- Task instructions
Edit the extract between "Companies are developing" and "to the landfill.", inclusive, so that "contamination" becomes "impurity".

- Extract to read
*** Block opens ***

Companies are developing substitutes for plastic based on materials such as flax fibers, mushrooms and shrimp shells. Others are attempting to modify existing plastic formulations to make them more degradable, according to the United Nations. In dire need of an upgrade is recycling technology itself: Only about nine percent of the world’s plastic is recycled, according to the Economist. One big issue is contamination, which sends about 25 percent of the stuff we try to recycle to the landfill.
Even the simplest of inventions can take years to hit the market. In the meantime, countries around the world are instituting single-use plastic bans, with several already in place in members of the European Union, China and New Zealand, among others, according to Fortune. Similar legislation is gaining traction in the United States, albeit on a state-by-state basis.
Progress in Global Public Health
Infectious diseases, including many that are treatable, remain the leading cause of death in low-income countries, due in large part to poor and inconsistent access to healthcare resources. To streamline diagnostics and treatments, researchers are increasingly turning to easy-to-use devices—some of which offer simplified proxies for clinics or human professionals.
At the University of California, Berkeley, scientists have developed cell phone apps that can spot pathogens in biologic samples. The World Health Organization has increased funding to initiatives working to scale up vaccine production in disease-afflicted countries. Artificial intelligence is also starting to make a big splash in the infectious disease arena as computer scientists deploy the technology to predict—and hopefully temper—outbreaks that originate in animals.
In the 2020s the world might finally eradicate Guinea worm—a parasitic disease that researchers have been battling for decades. The annual count of new infections dropped to just 28 in 2018—down from 3.5 million in the 1980s. Recent efforts to fully stamp out the disease have plateaued, due in part to the parasite’s frustrating tendency to hide out in dogs, according to Nature News. But if the World Health Organization meets its goal of officially purging the globe of Guinea worm by 2030, the parasite would become the second pathogen eradicated in human history, after smallpox.
A Bright Future for Solar Energy
Due in large part to human-driven climate change, the 2010s were the hottest decade on record. Without a serious drop in carbon emissions, the next ten years are likely to bring the world another wave of record temperatures, imperiling natural ecosystems and human societies around the world.

*** Block closes ***

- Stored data

*** Block opens ***

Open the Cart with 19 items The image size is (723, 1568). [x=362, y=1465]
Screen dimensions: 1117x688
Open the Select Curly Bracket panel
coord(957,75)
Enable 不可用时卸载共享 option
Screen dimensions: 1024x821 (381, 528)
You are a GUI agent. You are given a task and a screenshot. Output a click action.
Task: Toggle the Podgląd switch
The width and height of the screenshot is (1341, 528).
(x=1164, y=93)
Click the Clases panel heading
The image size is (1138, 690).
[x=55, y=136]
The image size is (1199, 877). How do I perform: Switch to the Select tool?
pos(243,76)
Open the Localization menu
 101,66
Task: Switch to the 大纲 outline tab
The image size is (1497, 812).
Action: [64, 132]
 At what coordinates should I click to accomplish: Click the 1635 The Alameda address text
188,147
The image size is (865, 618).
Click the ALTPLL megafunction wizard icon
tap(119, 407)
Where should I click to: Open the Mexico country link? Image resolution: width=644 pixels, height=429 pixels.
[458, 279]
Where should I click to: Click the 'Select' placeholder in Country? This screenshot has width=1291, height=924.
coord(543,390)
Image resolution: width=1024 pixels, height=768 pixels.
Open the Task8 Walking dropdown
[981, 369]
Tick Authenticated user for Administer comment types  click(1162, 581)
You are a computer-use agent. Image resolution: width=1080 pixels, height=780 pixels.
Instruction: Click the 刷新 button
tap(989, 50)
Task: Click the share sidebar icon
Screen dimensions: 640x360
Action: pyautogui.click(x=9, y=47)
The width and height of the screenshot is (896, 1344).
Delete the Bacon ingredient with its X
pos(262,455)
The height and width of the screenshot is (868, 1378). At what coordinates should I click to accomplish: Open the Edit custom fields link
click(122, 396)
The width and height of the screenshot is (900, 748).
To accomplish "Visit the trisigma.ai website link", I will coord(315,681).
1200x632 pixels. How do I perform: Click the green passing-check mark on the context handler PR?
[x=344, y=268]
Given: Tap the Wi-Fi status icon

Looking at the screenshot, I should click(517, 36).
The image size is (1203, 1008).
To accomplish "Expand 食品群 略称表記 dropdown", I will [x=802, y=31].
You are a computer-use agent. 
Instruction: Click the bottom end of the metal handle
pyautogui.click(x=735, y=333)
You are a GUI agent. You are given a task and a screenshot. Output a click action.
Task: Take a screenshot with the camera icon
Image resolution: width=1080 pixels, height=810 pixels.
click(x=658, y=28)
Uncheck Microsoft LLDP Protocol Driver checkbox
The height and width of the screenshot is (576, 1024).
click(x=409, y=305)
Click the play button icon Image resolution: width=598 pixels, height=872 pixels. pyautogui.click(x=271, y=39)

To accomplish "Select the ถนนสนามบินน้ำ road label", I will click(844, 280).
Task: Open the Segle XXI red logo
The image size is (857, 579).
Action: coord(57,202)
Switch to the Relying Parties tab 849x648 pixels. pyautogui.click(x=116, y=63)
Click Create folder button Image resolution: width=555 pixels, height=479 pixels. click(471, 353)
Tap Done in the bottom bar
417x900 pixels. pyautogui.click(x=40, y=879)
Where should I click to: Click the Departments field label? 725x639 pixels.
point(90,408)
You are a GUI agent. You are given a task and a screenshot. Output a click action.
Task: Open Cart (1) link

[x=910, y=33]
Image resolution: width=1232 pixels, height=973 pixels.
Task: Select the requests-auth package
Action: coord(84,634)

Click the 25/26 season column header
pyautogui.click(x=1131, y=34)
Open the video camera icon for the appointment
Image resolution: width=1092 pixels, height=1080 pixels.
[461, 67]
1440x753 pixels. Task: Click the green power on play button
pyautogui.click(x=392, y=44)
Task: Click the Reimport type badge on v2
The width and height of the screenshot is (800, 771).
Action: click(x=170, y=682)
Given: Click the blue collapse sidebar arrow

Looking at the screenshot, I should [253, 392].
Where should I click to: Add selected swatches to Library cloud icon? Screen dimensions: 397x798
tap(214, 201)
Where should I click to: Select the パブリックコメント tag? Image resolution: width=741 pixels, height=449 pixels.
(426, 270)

*** Block closes ***

- Finished task
Companies are developing substitutes for plastic based on materials such as flax fibers, mushrooms and shrimp shells. Others are attempting to modify existing plastic formulations to make them more degradable, according to the United Nations. In dire need of an upgrade is recycling technology itself: Only about nine percent of the world’s plastic is recycled, according to the Economist. One big issue is impurity, which sends about 25 percent of the stuff we try to recycle to the landfill.